Stated exercise: Put the data lines from the one holding "Where should I" through the one holding "coord(726,1064)", inclusive, into a JSON list of strings, one string per line, with no blank lines. Leave the pictures out of the list.

Exercise material:
:::::

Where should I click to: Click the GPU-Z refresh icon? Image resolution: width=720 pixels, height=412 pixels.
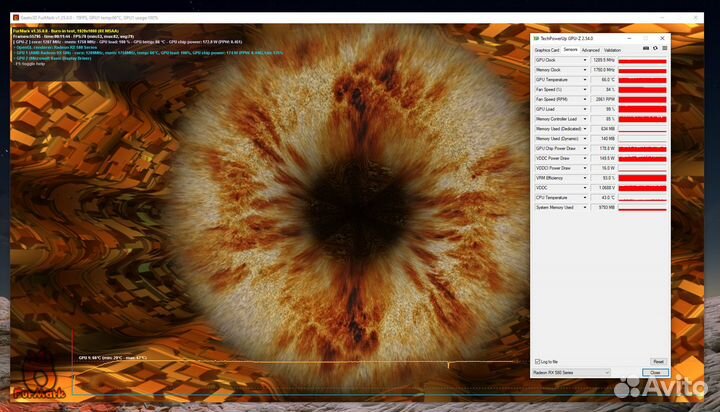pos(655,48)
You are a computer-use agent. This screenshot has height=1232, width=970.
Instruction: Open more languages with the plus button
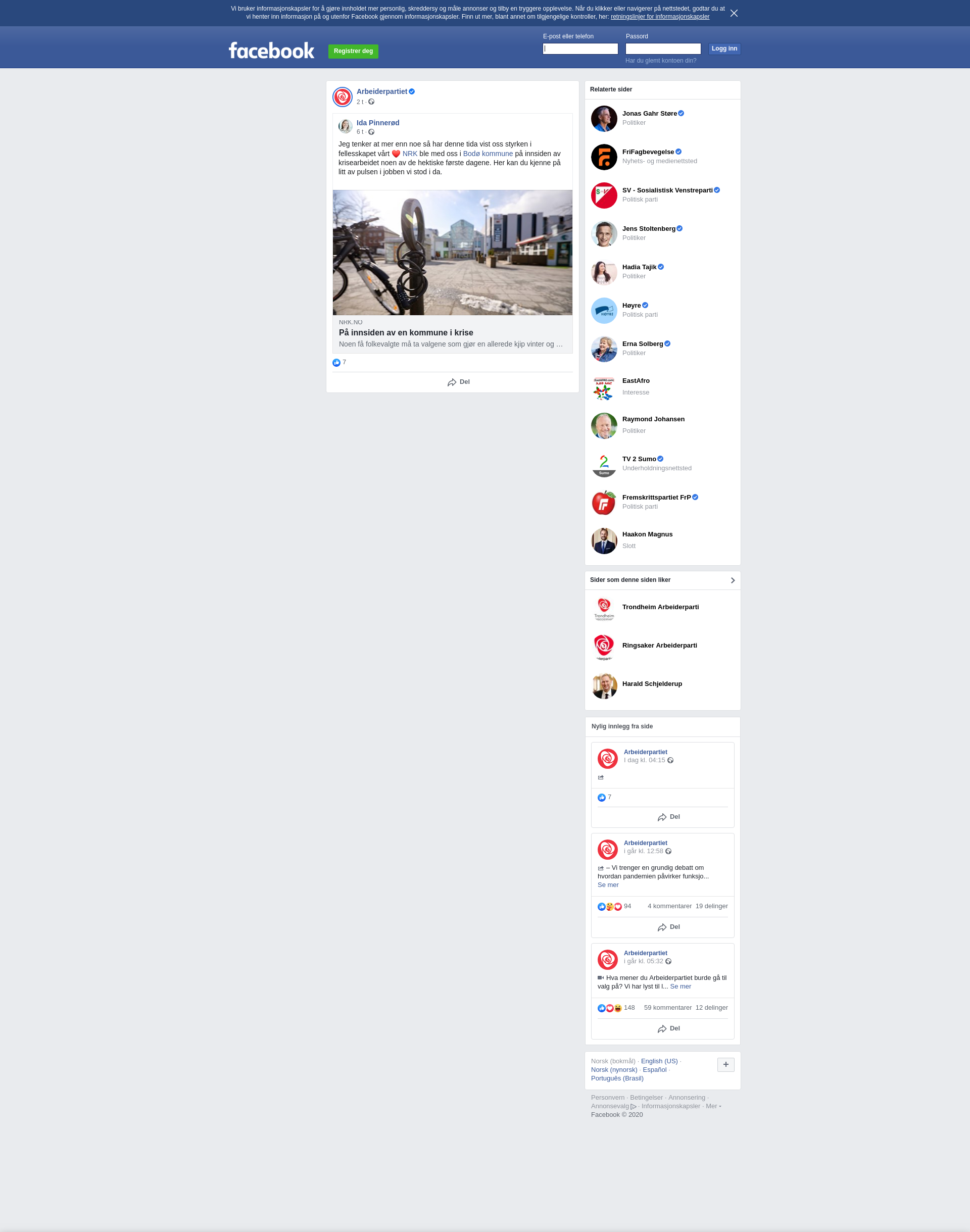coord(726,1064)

:::::

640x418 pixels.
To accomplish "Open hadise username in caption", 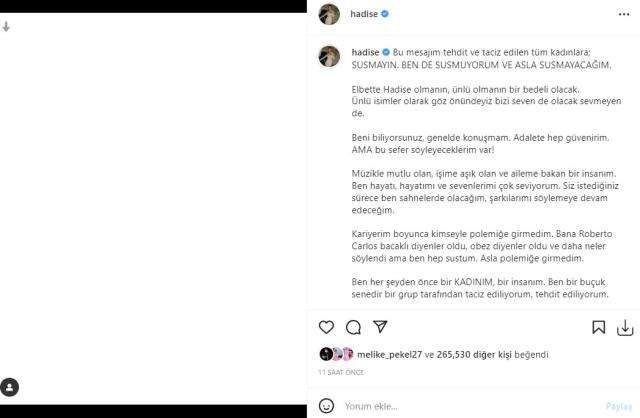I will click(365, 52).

:::::

Full answer:
[
  "Where should I click to: Click the GPU-Z refresh icon? Image resolution: width=720 pixels, height=412 pixels.",
  "pos(655,48)",
  "You are a computer-use agent. This screenshot has height=1232, width=970.",
  "Instruction: Open more languages with the plus button",
  "coord(726,1064)"
]